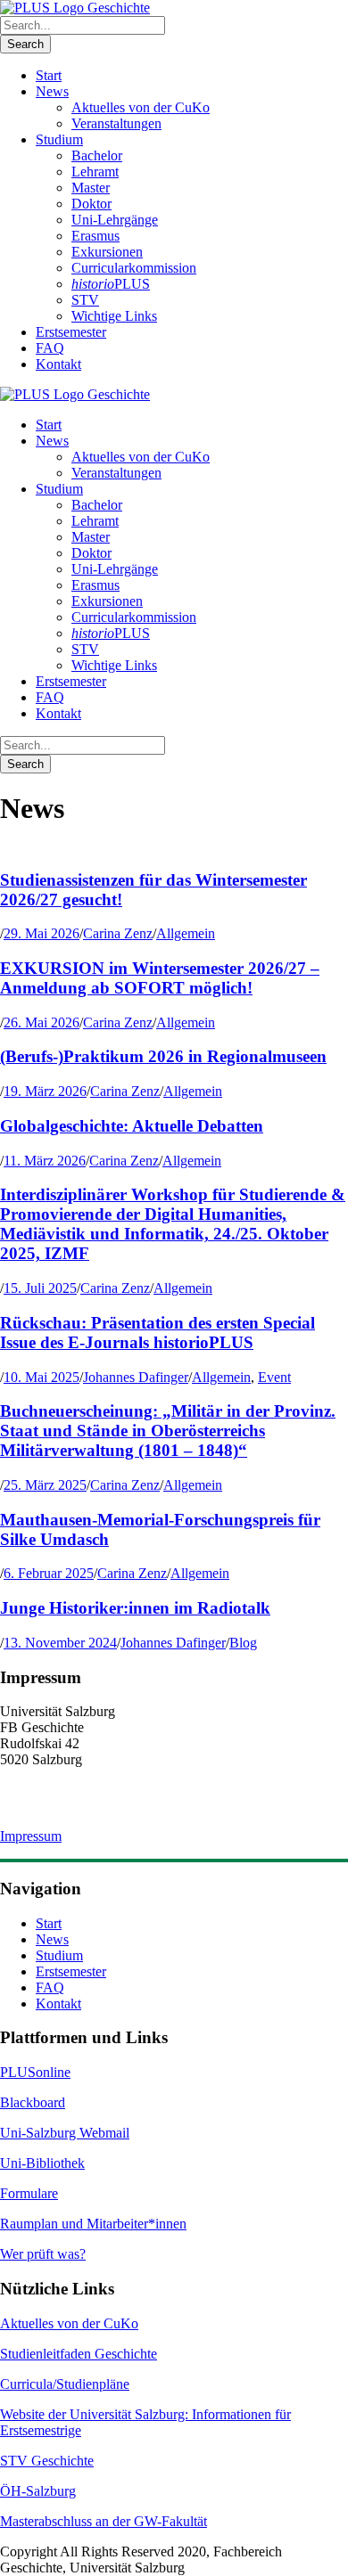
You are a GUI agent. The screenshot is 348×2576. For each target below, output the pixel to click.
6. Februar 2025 (49, 1573)
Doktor (91, 203)
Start (49, 75)
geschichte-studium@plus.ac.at (86, 1806)
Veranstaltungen (116, 123)
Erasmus (95, 235)
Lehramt (95, 171)
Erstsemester (71, 331)
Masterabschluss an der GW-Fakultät (103, 2521)
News (52, 91)
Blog (243, 1642)
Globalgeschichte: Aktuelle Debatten (131, 1125)
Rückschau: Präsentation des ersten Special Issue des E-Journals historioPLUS (157, 1332)
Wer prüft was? (43, 2253)
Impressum (31, 1836)
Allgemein (185, 933)
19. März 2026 (45, 1091)
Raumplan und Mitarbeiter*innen (93, 2223)
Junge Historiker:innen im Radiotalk (135, 1608)
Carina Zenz (118, 933)
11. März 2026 (45, 1160)
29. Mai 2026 (41, 933)
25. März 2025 (45, 1484)
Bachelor (96, 155)
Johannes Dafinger (135, 1377)
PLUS (110, 283)
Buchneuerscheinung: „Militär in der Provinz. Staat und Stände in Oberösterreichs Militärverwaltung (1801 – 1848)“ (168, 1431)
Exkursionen (107, 251)
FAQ (50, 348)
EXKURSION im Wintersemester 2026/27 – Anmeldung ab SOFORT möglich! (159, 978)
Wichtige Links (114, 315)
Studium (59, 139)
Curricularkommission (133, 267)
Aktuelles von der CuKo (140, 107)
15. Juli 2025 (40, 1288)
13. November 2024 (60, 1642)
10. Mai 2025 (41, 1377)
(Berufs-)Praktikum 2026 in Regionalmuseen (163, 1056)
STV (85, 299)
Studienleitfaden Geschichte (78, 2353)
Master (90, 187)
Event (274, 1377)
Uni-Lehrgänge (114, 219)
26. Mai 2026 (41, 1022)
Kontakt (58, 364)
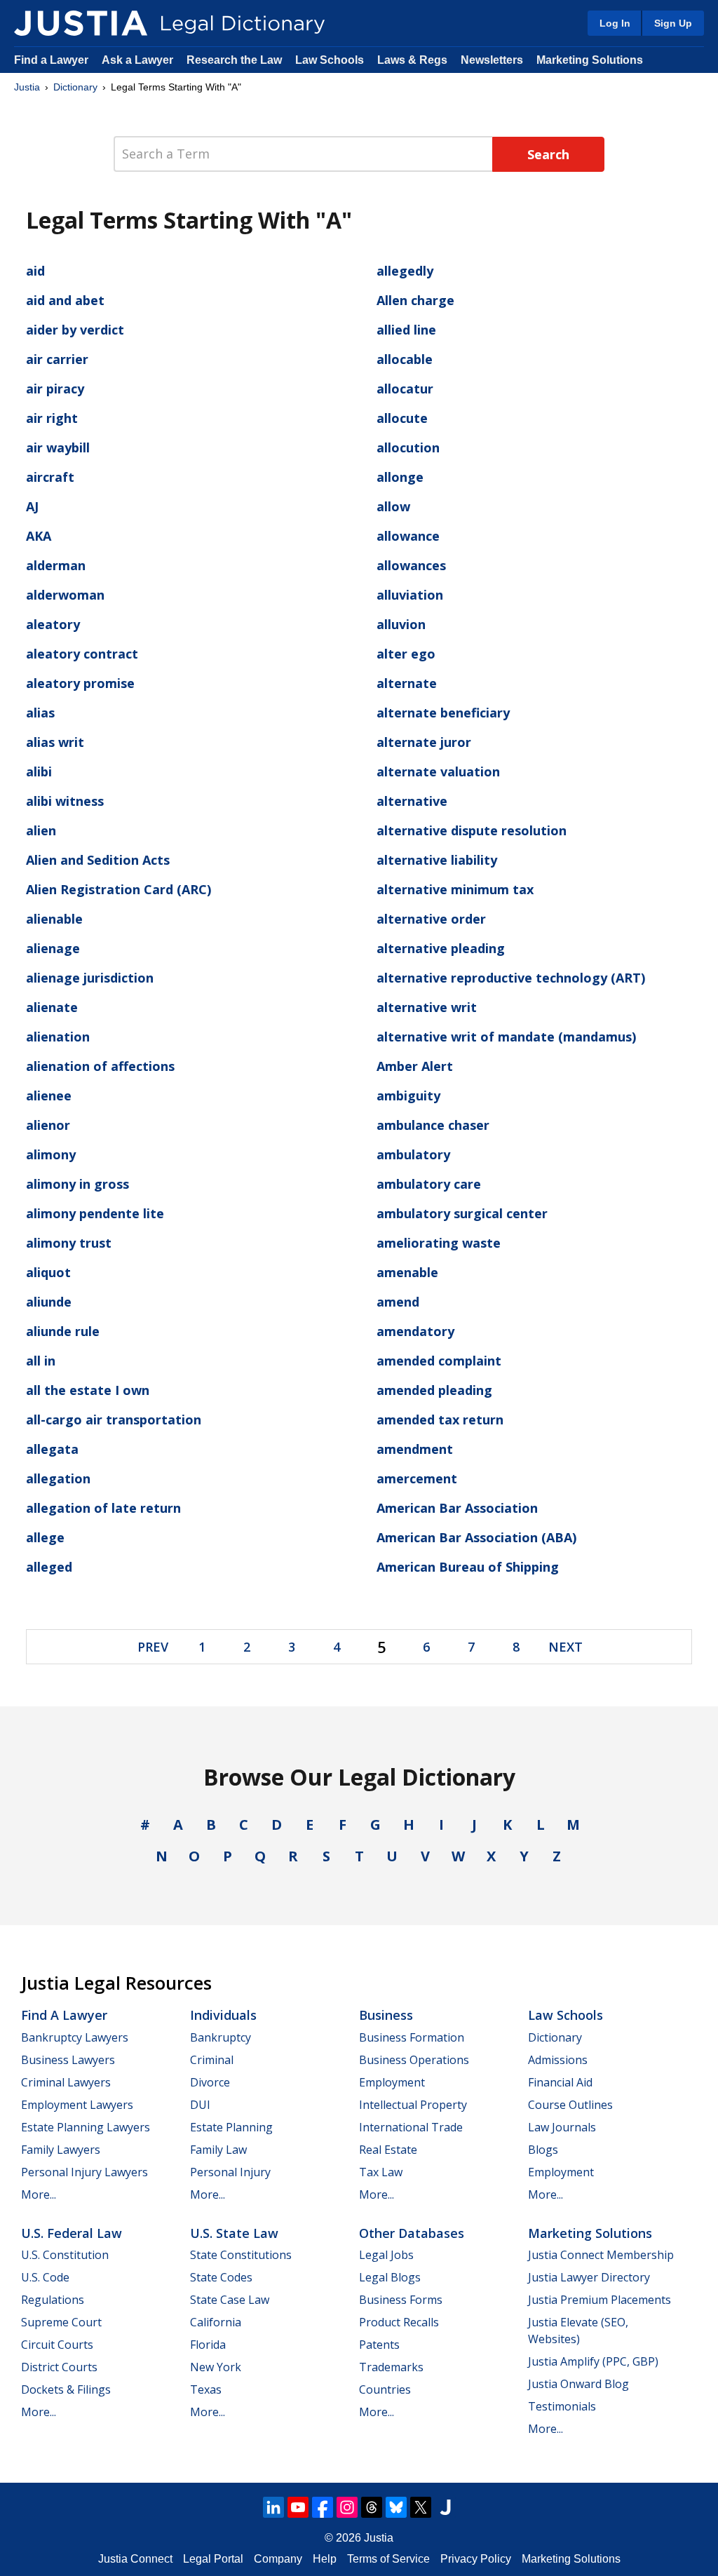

| Problem to solve |
Where pictures appear, drop them, and reproduce exactly only the lines running from the beginning of the data to the line that contains "FAQ (50, 348)", inclusive.

| Problem solution |
You are a GUI agent. The screenshot is 348×2576. For each target below, output the pixel to click.
6. Februar 2025 (49, 1573)
Doktor (91, 203)
Start (49, 75)
geschichte-studium@plus.ac.at (86, 1806)
Veranstaltungen (116, 123)
Erasmus (95, 235)
Lehramt (95, 171)
Erstsemester (71, 331)
Masterabschluss an der GW-Fakultät (103, 2521)
News (52, 91)
Blog (243, 1642)
Globalgeschichte: Aktuelle Debatten (131, 1125)
Rückschau: Präsentation des ersten Special Issue des E-Journals historioPLUS (157, 1332)
Wer prüft was? (43, 2253)
Impressum (31, 1836)
Allgemein (185, 933)
19. März 2026 (45, 1091)
Raumplan und Mitarbeiter*innen (93, 2223)
Junge Historiker:innen im Radiotalk (135, 1608)
Carina Zenz (118, 933)
11. März 2026 (45, 1160)
29. Mai 2026 (41, 933)
25. März 2025 (45, 1484)
Bachelor (96, 155)
Johannes Dafinger (135, 1377)
PLUS (110, 283)
Buchneuerscheinung: „Militär in der Provinz. Staat und Stände in Oberösterreichs Militärverwaltung (1801 – 1848)“ (168, 1431)
Exkursionen (107, 251)
FAQ (50, 348)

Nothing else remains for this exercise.